Work instruction> Find and copy each line in the material below where the string "type" occurs.
======== Records shown ========
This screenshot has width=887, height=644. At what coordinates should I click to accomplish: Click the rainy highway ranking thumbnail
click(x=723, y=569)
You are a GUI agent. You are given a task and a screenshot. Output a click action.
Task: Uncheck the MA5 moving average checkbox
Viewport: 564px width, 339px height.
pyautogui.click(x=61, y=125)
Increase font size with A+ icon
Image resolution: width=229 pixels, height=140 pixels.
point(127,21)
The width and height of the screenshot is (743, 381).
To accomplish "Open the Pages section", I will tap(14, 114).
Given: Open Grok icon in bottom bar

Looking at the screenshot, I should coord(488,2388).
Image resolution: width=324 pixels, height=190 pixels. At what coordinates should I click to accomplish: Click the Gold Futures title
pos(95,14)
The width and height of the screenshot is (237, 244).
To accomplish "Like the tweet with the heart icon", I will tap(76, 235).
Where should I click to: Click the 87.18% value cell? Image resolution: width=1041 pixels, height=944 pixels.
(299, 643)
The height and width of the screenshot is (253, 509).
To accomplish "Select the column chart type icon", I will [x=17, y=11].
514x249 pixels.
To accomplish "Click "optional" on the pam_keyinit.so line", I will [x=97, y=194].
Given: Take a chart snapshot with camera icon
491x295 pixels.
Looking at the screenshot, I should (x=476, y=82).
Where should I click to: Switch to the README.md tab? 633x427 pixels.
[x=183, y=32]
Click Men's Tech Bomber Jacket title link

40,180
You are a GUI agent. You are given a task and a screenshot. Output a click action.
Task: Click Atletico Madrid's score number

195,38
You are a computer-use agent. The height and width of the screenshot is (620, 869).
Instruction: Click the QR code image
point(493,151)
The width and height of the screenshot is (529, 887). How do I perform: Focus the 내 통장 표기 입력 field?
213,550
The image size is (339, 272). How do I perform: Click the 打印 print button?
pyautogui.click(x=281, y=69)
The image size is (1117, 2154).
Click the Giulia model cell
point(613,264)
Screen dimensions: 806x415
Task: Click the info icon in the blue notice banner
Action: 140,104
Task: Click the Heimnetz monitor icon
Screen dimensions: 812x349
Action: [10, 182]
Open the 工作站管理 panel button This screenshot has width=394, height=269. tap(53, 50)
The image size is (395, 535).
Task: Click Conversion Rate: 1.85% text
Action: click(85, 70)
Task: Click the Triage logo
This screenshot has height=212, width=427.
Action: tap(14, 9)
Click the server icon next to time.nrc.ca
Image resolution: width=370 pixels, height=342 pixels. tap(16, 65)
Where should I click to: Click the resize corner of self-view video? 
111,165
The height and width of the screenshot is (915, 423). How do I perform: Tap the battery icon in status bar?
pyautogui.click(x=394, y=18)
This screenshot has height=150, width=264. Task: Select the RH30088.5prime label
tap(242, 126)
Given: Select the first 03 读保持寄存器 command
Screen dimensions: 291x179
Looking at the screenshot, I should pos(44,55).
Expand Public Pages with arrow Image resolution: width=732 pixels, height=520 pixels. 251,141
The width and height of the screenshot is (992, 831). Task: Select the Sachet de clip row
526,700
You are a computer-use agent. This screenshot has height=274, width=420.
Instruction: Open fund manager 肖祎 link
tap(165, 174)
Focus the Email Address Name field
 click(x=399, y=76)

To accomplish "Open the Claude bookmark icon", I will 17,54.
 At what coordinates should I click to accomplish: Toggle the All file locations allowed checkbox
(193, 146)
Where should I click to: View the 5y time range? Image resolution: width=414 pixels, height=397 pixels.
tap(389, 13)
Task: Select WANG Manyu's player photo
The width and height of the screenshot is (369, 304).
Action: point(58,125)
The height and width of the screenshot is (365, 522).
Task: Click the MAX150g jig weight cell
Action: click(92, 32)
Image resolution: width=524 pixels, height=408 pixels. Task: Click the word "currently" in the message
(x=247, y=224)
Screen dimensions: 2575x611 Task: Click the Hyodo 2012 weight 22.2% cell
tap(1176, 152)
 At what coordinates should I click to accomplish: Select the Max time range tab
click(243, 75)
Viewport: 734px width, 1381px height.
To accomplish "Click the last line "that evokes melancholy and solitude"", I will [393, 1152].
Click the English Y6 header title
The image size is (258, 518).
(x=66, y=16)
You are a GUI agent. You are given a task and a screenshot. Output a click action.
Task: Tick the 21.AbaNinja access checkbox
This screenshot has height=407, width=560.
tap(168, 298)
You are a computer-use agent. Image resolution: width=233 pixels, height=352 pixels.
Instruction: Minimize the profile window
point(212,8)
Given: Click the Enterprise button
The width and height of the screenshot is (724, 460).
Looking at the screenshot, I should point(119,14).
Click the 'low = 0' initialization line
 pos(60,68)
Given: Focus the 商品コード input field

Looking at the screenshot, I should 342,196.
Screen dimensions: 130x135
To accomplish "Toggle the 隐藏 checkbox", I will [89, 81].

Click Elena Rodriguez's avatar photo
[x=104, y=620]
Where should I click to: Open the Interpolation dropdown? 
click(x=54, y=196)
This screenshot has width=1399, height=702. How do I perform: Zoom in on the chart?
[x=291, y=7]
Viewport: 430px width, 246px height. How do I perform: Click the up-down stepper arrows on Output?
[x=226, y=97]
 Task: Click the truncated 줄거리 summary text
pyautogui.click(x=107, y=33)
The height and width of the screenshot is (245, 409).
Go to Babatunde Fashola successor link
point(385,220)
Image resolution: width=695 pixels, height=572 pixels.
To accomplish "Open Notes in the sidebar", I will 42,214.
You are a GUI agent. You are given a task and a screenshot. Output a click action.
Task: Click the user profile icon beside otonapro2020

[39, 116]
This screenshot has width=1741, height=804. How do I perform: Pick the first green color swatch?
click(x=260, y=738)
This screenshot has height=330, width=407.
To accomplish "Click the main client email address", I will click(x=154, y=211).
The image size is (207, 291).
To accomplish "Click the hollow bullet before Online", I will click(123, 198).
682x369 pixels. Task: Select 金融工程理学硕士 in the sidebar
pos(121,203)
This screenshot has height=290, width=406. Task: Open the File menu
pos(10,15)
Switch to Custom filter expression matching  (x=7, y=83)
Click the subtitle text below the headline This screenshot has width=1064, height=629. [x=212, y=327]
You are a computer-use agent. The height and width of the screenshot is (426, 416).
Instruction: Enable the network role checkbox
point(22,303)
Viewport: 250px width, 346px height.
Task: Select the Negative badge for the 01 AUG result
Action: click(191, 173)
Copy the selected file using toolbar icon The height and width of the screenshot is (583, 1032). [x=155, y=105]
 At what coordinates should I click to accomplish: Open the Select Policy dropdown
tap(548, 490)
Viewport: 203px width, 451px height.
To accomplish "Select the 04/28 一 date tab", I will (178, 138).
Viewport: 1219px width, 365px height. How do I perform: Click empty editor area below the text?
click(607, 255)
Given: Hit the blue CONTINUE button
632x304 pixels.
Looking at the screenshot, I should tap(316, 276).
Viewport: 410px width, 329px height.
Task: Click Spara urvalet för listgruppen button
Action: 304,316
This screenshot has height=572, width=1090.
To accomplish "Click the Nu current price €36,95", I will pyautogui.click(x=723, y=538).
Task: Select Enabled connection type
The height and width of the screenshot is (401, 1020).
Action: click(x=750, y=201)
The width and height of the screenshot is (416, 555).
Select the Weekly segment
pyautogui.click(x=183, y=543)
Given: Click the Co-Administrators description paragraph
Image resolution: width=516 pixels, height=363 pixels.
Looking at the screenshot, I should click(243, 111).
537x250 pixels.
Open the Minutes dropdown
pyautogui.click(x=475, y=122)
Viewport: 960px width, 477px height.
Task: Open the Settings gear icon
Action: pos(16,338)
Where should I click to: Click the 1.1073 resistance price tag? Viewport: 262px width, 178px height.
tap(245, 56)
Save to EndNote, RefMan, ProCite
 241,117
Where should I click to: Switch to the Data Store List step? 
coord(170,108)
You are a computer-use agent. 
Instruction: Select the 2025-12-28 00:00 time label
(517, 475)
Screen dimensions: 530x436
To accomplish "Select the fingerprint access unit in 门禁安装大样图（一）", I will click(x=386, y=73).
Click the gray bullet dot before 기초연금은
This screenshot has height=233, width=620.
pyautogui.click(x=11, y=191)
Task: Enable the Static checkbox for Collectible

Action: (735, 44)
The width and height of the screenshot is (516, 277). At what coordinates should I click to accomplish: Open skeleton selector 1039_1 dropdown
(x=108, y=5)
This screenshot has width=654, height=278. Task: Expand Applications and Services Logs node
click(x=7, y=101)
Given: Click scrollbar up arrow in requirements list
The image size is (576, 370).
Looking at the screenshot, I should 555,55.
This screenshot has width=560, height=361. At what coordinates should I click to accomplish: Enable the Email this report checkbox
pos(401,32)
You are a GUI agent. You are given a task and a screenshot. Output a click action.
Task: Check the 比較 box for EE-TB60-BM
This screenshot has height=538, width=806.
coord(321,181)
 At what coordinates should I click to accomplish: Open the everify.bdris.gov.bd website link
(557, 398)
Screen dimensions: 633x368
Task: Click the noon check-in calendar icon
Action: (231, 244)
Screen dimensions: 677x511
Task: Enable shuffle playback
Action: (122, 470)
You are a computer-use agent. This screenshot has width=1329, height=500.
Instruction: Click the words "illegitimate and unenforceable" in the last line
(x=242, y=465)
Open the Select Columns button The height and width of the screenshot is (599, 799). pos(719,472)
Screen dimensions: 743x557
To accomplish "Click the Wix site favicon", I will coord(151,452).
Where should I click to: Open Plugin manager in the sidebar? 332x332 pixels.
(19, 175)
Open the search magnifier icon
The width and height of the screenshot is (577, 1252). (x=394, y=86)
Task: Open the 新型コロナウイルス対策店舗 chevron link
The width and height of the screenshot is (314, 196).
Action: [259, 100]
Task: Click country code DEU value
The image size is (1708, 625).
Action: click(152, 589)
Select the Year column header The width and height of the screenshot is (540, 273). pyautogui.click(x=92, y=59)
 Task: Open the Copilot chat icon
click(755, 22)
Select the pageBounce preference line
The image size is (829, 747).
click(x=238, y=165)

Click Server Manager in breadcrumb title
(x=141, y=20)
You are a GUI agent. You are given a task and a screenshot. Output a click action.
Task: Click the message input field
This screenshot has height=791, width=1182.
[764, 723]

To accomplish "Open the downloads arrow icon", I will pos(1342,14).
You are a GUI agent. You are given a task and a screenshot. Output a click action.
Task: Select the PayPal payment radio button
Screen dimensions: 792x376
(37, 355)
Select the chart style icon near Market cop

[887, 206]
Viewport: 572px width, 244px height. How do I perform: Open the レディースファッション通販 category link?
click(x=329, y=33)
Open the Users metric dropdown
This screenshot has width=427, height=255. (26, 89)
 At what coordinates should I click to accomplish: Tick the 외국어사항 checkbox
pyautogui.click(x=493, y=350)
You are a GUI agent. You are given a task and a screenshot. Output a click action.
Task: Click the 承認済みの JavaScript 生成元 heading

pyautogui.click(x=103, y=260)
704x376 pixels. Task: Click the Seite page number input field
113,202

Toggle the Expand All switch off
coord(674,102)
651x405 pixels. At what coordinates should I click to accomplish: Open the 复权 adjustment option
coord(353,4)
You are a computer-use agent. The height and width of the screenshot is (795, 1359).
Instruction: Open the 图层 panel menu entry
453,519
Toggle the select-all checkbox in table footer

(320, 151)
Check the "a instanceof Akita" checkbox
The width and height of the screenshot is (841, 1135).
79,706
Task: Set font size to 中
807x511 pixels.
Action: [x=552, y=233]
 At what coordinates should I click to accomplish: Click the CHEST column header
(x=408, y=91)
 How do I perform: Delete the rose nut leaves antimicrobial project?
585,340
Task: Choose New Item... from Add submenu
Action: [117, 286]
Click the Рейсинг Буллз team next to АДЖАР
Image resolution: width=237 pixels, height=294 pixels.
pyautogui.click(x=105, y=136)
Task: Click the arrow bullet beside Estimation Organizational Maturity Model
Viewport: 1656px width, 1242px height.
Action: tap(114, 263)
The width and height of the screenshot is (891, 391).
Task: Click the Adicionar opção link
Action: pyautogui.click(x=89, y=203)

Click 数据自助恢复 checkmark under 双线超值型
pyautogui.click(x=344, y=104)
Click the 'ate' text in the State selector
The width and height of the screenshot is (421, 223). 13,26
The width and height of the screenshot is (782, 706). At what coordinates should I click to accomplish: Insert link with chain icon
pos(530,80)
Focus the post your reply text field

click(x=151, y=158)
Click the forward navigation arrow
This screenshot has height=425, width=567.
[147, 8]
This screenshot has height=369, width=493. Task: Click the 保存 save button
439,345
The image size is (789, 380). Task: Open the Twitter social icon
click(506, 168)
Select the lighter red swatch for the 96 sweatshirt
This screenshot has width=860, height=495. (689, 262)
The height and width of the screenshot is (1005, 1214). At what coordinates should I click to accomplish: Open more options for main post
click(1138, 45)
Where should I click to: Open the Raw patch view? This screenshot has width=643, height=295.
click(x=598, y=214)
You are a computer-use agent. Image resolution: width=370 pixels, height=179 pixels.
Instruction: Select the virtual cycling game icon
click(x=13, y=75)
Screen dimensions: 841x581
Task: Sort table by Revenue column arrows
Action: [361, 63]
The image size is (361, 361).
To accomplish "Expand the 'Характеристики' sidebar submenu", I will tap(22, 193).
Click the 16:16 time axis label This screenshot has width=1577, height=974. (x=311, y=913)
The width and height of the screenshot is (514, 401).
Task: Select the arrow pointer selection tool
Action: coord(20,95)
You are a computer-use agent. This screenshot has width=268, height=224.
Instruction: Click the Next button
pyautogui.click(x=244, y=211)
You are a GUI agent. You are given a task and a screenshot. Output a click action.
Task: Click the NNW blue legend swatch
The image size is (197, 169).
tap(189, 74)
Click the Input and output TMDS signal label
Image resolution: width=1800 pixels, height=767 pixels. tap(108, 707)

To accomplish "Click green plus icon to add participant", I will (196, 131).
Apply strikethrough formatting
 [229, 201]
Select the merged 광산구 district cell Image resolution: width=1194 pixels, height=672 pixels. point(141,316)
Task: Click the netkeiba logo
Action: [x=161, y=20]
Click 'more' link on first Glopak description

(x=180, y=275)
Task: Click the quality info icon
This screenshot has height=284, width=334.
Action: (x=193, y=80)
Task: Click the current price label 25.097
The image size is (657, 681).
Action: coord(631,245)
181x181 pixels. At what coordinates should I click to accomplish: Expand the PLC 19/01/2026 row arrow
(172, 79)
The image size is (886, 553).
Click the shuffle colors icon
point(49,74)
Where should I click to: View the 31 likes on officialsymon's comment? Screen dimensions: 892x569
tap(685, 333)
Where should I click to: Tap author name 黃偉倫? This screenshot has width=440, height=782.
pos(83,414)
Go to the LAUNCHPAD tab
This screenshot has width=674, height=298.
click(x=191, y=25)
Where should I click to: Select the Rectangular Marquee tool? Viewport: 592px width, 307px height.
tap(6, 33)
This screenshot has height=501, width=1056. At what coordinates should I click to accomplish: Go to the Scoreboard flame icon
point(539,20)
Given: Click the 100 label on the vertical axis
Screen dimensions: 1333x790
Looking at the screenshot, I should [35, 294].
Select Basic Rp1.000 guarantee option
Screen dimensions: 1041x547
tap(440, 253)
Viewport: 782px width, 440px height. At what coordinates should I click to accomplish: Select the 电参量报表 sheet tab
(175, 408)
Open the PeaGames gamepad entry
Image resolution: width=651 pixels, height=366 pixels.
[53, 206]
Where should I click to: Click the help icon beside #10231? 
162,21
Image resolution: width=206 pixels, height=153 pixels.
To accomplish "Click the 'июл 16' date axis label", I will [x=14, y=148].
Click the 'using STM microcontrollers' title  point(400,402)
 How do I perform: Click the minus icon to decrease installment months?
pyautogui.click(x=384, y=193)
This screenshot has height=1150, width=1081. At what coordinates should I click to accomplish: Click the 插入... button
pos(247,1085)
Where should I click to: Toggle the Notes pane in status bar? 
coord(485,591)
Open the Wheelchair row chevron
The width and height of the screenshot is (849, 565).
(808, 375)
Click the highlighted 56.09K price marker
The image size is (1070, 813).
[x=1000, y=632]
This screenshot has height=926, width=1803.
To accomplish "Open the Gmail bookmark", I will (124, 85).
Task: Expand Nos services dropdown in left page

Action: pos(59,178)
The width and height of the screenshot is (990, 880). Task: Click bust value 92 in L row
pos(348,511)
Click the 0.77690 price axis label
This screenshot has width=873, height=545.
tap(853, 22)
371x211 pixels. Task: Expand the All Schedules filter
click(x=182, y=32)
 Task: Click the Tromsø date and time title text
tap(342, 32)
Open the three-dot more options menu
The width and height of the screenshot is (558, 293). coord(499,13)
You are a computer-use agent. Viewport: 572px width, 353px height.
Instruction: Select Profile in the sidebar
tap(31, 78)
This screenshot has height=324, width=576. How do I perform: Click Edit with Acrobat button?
========
Completed task>
To accomplish "Select the column chart type icon", I will [x=17, y=11].
Task: Select Enabled connection type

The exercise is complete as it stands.